It was Greg Dixon of Aphek Studio who took delivery of the first Audient ASP8024 Heritage Edition console to be installed in Australia, describing it as “an incredibly well built console” which “sounds fantastic.”
As with any new studio purchase, Dixon was very keen to fire up the 24-channel analog desk as soon as he could, to see what it was capable of. So, despite being in the throes of overhauling the control room and just before dismantling his old setup, he ran a rough mix of the final song he was working on for a client.
“I was wanting to hear the bus comp and particularly Retro Iron circuits, so I ran it through an EFX input and back to ProTools. Retro Iron is great. Subtle as you’d expect, but certainly added a little something,” he says. “The real surprise was the bus comp. I have an SSL clone that is a little better than the plugin versions, so I wasn’t expecting the Audient to be noticeably different to that. I was wrong. This comp is awesome. Really open and transparent.”
He continues, “I probably shouldn’t have been surprised as I’d already had an idea how transparent it was. I’d plugged the CD player into a pair of channels to listen to some music while working and had Peter Gabriel’s ‘So’ on. I switched the comp to 10:1 and turned it on. I hadn’t noticed that the threshold was at its lowest setting and wasn’t thinking about the SSL style meters working in reverse to something like an 1176. My first thought was just that the comp didn’t have much output and it wasn’t compressing either, as the meter wasn’t moving and the sound hadn’t changed much. It turns out I had it on the most extreme setting and it didn’t sound bad.”

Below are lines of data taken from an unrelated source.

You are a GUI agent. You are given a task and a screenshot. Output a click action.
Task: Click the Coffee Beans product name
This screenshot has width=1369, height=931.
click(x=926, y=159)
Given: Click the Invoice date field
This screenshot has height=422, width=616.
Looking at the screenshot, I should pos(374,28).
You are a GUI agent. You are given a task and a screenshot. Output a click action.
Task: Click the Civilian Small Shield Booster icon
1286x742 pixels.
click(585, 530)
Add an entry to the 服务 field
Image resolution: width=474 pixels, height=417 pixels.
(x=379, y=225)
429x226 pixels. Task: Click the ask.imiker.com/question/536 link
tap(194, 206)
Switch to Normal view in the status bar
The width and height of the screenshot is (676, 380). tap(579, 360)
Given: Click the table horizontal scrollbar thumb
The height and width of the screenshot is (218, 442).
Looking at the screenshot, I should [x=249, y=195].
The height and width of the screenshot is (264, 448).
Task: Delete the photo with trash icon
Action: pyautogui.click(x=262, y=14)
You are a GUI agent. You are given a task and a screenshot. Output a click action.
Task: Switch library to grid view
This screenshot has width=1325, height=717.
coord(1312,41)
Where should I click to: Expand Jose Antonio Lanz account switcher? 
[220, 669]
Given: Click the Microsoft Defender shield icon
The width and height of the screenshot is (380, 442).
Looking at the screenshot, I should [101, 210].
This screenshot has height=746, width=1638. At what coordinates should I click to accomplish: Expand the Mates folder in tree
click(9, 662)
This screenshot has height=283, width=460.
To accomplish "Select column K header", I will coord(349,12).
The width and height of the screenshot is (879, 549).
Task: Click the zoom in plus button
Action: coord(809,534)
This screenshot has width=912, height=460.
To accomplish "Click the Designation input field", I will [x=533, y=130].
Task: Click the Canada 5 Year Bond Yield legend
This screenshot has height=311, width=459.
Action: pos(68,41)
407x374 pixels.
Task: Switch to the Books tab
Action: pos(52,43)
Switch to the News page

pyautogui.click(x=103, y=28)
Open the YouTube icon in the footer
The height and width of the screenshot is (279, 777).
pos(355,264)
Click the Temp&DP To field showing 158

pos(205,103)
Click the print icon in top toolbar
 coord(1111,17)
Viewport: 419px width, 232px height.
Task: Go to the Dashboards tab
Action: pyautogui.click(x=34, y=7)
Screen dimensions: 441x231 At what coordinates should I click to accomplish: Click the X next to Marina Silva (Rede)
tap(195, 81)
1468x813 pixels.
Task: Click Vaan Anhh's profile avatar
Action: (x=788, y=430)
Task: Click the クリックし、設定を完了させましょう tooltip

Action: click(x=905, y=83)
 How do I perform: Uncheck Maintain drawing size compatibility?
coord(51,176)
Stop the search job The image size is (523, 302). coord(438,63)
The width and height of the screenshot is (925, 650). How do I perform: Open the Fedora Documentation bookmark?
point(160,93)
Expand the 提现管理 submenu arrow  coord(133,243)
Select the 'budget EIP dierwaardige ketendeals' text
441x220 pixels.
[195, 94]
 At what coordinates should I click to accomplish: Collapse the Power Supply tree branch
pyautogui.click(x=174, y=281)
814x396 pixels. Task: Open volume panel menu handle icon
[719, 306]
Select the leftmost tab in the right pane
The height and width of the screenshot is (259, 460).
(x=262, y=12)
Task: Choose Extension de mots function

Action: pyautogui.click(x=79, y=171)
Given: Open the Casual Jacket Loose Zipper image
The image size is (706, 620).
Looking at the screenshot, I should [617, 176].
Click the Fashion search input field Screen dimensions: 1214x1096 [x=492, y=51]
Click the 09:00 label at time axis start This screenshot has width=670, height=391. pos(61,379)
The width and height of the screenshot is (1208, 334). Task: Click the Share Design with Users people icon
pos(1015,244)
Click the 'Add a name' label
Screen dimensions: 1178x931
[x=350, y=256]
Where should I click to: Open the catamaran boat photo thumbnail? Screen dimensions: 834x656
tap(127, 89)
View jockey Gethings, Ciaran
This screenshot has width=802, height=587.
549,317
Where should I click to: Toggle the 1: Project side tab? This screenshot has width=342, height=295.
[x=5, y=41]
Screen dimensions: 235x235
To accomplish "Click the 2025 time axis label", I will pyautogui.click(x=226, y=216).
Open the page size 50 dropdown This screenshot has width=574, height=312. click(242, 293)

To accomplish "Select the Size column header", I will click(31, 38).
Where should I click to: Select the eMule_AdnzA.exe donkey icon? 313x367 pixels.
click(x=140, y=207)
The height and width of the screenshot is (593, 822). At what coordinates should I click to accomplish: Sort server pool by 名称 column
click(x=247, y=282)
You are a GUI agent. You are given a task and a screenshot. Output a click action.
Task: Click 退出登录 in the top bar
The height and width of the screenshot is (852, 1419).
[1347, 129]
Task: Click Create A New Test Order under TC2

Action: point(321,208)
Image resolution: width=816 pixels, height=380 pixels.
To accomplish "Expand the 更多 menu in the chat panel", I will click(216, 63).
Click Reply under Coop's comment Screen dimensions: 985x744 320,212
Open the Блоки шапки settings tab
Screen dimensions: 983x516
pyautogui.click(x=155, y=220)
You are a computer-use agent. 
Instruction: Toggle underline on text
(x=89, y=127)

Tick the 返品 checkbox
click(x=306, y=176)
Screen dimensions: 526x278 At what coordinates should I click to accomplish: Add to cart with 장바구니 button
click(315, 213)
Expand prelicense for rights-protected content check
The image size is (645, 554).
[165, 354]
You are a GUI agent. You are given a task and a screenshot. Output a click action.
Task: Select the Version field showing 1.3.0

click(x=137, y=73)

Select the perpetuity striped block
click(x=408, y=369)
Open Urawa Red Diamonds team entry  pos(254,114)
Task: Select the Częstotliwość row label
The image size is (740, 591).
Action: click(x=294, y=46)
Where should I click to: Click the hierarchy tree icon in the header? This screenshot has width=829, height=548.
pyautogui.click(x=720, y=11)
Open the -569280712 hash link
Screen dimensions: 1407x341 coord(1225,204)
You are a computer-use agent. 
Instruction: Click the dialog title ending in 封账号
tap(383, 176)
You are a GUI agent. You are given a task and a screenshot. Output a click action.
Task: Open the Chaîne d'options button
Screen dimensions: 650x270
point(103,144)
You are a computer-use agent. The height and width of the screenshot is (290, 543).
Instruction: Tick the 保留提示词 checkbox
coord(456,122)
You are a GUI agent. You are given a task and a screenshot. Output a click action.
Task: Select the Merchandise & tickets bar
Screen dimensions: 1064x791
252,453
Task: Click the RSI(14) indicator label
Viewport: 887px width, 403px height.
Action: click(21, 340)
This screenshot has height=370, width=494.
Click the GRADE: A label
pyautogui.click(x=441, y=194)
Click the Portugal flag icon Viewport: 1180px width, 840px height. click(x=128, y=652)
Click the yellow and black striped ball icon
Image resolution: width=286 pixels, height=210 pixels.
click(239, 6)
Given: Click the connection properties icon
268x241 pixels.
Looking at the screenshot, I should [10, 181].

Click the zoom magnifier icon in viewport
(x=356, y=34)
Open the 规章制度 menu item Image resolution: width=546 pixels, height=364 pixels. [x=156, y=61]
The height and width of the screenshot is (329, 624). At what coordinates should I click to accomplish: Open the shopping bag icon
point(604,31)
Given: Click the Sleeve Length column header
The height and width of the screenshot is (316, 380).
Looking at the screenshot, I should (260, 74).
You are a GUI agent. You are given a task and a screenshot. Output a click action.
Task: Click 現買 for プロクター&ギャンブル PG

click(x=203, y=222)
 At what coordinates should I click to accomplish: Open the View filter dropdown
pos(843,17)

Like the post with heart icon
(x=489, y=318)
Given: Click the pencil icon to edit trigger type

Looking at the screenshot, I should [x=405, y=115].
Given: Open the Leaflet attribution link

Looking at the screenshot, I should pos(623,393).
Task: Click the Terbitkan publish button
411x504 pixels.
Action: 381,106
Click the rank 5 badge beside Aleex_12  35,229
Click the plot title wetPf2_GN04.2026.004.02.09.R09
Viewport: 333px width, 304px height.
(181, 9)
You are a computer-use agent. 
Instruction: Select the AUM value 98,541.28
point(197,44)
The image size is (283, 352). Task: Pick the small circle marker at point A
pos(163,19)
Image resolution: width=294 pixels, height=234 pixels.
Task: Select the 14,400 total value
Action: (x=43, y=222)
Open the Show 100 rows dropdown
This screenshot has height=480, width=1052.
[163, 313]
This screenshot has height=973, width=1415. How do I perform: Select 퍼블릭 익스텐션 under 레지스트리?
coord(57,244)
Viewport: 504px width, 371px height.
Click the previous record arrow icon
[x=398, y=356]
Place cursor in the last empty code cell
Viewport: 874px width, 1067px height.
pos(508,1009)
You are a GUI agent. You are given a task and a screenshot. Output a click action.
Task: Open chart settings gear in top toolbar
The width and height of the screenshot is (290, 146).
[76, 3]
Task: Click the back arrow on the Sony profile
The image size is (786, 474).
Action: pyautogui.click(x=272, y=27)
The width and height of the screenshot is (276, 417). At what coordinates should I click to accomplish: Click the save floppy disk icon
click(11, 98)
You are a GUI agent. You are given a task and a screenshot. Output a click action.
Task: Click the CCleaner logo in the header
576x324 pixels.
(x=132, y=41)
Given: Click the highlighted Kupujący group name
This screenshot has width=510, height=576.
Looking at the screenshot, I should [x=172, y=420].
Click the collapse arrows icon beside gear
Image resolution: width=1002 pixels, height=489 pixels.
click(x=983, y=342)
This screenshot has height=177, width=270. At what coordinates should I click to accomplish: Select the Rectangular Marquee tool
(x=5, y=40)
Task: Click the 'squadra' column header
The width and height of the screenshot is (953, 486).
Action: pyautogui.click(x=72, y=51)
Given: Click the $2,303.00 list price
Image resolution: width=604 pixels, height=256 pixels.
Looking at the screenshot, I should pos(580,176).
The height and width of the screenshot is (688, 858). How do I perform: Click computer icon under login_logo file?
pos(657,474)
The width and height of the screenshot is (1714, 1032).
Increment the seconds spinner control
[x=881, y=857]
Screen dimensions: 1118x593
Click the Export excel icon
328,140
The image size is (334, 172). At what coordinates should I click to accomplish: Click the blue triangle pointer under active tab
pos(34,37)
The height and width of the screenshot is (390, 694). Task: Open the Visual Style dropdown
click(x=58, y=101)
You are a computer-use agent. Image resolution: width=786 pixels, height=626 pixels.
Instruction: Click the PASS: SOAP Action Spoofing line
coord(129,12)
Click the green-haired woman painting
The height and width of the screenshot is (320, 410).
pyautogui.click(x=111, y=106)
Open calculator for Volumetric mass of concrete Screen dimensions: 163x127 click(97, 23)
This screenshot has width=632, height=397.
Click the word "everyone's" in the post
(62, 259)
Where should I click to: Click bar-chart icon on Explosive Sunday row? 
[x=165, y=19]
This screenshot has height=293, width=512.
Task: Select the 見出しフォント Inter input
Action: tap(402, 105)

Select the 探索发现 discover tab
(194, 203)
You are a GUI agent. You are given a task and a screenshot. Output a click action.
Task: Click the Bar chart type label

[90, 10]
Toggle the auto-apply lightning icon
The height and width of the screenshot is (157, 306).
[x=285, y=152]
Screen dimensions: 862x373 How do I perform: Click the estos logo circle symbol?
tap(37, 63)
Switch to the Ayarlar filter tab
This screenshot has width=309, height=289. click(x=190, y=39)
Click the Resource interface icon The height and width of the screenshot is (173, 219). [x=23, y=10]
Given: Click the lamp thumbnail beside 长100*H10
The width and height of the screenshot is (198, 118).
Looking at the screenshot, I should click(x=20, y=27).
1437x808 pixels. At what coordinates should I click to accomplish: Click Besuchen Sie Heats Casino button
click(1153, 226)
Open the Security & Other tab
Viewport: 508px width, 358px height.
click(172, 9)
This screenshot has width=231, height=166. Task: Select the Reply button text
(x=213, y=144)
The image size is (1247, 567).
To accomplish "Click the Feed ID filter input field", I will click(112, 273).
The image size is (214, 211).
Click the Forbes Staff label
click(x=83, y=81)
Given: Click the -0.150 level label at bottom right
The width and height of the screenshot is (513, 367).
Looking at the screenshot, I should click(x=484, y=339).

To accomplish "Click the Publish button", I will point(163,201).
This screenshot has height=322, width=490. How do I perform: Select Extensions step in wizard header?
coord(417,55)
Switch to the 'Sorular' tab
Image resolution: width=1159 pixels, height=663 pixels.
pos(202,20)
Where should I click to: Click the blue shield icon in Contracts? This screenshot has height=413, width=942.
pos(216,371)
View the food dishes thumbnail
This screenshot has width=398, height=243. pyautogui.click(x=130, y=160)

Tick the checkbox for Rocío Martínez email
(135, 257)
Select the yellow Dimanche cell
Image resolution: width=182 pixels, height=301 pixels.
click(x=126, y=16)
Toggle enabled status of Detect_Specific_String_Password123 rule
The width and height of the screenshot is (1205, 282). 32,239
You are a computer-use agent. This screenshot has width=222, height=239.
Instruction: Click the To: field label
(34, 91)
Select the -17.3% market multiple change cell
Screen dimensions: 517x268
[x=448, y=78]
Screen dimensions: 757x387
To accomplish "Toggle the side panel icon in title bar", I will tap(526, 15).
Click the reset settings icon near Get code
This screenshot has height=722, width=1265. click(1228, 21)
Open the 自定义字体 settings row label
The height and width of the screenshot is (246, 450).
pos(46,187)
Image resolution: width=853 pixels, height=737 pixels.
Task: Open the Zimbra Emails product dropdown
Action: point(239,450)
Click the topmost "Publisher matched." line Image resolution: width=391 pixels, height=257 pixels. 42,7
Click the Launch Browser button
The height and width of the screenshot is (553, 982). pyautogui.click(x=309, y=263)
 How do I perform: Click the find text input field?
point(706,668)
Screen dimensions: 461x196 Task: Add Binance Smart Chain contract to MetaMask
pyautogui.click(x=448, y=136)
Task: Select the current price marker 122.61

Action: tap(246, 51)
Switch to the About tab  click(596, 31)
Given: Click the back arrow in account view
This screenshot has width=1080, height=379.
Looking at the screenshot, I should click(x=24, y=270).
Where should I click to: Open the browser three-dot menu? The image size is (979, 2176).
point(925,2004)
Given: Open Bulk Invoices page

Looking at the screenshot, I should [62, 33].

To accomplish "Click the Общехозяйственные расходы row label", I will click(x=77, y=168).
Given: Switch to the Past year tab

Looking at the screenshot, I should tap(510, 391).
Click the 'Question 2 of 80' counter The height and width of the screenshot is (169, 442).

Since then, Dixon has removed all acoustic treatment at Aphek Studios, repainted, replaced the flooring and built some new racks to fit around the desk, which has a built-in patchbay and Dual Layer Control (DLC).
The Audient wasn’t the only desk in the running, initially. “I’d been considering older, ‘classic’ consoles (which are selling for a fraction of their original prices around here), but there were too many issues with maintenance, heat and other limitations. Audient kept coming up as the best long-term solution for what I was wanting: a great set of preamps/EQ and lots of pre-fade aux sends for headphone mixes. The addition of the built-in DLC to control the DAW from it is even better.”
Three months after Dixon’s Heritage arrived, the studio renovations are all complete. “My clients have been really happy and like the feeling of sitting behind a large format console,” he says. “I also had a couple of engineers in who are used to working on an SSL. The studio they’d been using mainly tracked through some vintage Neve 1064preamps and I believe they’ve been at least as happy with the sounds they’ve been able to get through the ASP8024-HE. I know they like that everything works as it should.”
Even now, the desk still manages to surprise him. “I’ve tried external summing in the past and didn’t feel it was any better than what I was getting with ProTools. I wasn’t sure I’d be running mixes through the individual channels on this desk for analogue summing, but I tried some last week. I’m glad I did, there is definite improvement in depth and clarity.”